Report Abuse

Stats

Comment

Syarah Hadits Arbain Nawawi Ke 30 Dan Terjemahannya Perihal Perkara Perintah Dan Larangan

Post a Comment

Syarah Hadits Arbain Nawawi Ke 30 dan Terjemahannya Tentang Perkara Perintah dan Larangan


الحديث الثلاثون
عن أبي ثعلبة الخشني جرثوم بن ناشر – رضي الله عنه – عن رسول الله صلى الله علية وسلم قال : " إن الله تعالى فرض فرائض فلا تضيعوها،وحد حدودا فلا تعتدوها، وحرم أشياء فلا تنتهكوها ، وسكت عن أشياء رحمة لكم غير نسيان فلا تبحثوا عنها ". حديث حسن رواه الدارقطني وغيره

Terjemahan:
Dari Abu Tsa’labah Al Khusyani, jurtsum bin Nasyir radhiallahu 'anhu, dari Rasulullah Shallallahu ‘alaihi wa Sallam, dia telah bersabda : “ Sesungguhnya Allah ta’ala telah mewajibkan beberapa perkara, maka janganlah kau meninggalkannya dan telah tetapkan beberapa batas, maka janganlah kau melampauinya dan telah mengharamkan beberapa kasus maka janganlah kau melanggarnya dan Dia telah mendiamkan beberapa kasus sebagai rahmat bagimu bukan lantaran lupa, maka janganlah kau membicarakannya”. (HR. Daraquthni, Hadits hasan)

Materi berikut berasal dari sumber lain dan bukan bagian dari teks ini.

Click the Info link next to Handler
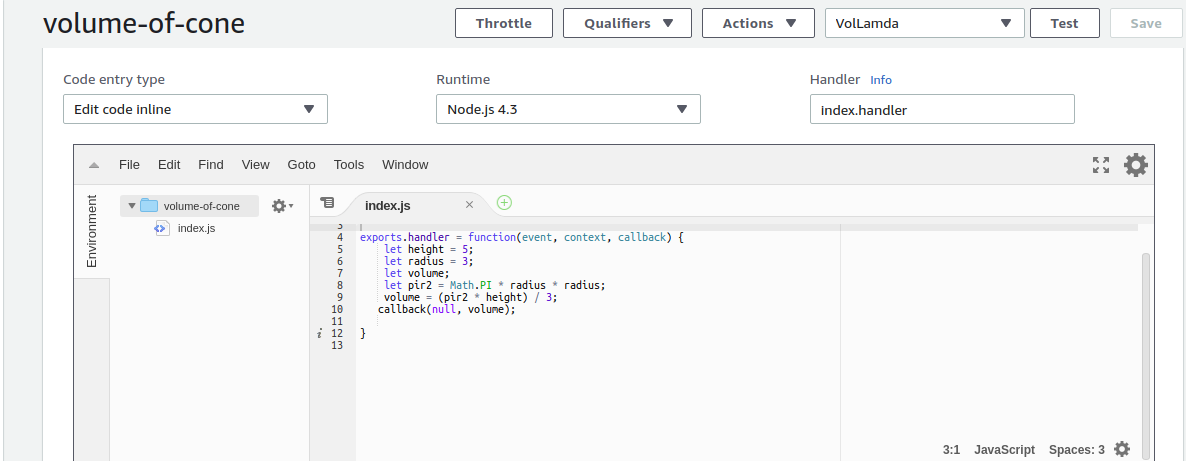pos(880,80)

[Daruquthni dalam Sunannya no. 4/184]
 dan Terjemahannya Tentang Perkara Perintah dan Larangan Syarah Hadits Arbain Nawawi Ke 30 dan Terjemahannya Tentang Perkara Perintah dan Larangan

Penjelasan:

Larangan membicarakan hal-hal yang didiamkan oleh Allah sejalan dengan sabda Nabi Shallallahu ‘alaihi wa Sallam :
“Biarkanlah saya dengan apa yang telah saya biarkan kepada kau sekalian, lantaran sebenarnya hancurnya umat sebelum kau disebabkan mereka banyak bertanya dan menyalahi nabi-nabi mereka”.

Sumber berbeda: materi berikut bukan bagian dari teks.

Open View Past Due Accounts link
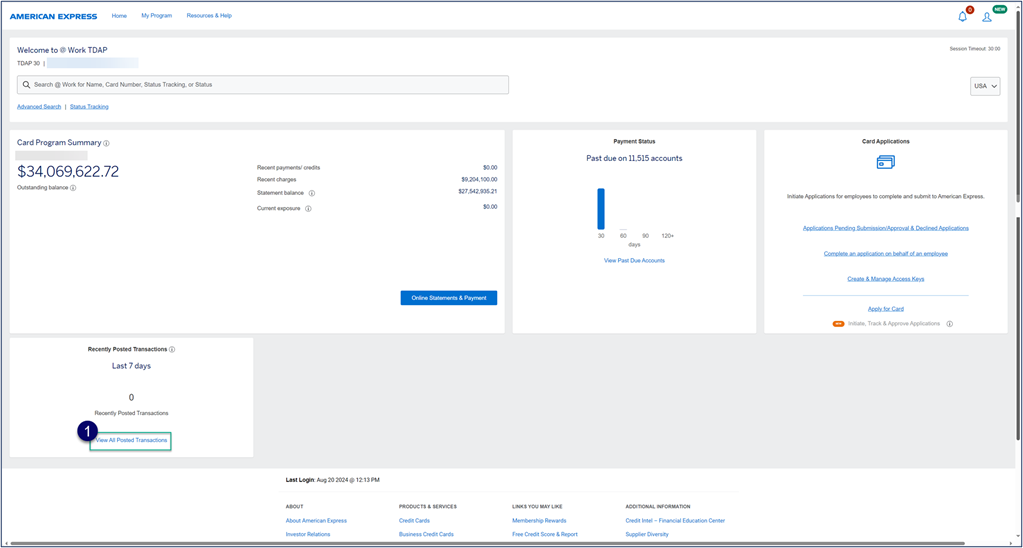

Sebagian ulama berkata : “Bani Israil dahulu banyak bertanya, kemudian diberi balasan dan mereka diberi apa yang menjadi impian mereka, hingga hal itu menjadi fitnah bagi mereka , lantaran itulah mereka menjadi binasa. Para sobat Nabi Shallallahu ‘alaihi wa Sallam memahami hal tersebut dan menahan diri untuk tidak bertanya kecuali hal-hal yang sangat penting. Mereka heran menyaksikan orang-orang Arab gunung bertanya kepada Rasulullah Shallallahu ‘alaihi wa Sallam, kemudian mereka mendengarkan jawabannya dan memperhatikannya dengan seksama.

Ada suatu kaum yang sikapnya berlebih-lebihan, hingga mereka berkata : “Tidak boleh bertanya kepada ulama mengenai suatu masalah hingga masalah tersebut benar-benar terjadi”. Ulama salaf ada juga yang beropini menyerupai itu. Mereka berkata : “Biarkanlah suatu persoalan hingga benar-benar telah terjadi”. Akan tetapi, saat para ulama merasa khawatir ilmu agama ini lenyap, maka mereka kemudian membahas masalah-masalah ushul (pokok), menguraikan masalah-masalah furu’ (cabang), memperluas dan menjelaskan aneka macam hal.

Para ulama berselisih pendapat dalam banyak kasus yang agama belum tetapkan hukumnya. Apakah kasus tersebut termasuk yang haram atau mubah atau didiamkan. Ada tiga pendapat dalam hal ini, dan semuanya itu dibicarakan dalam kitab-kitab Ushul.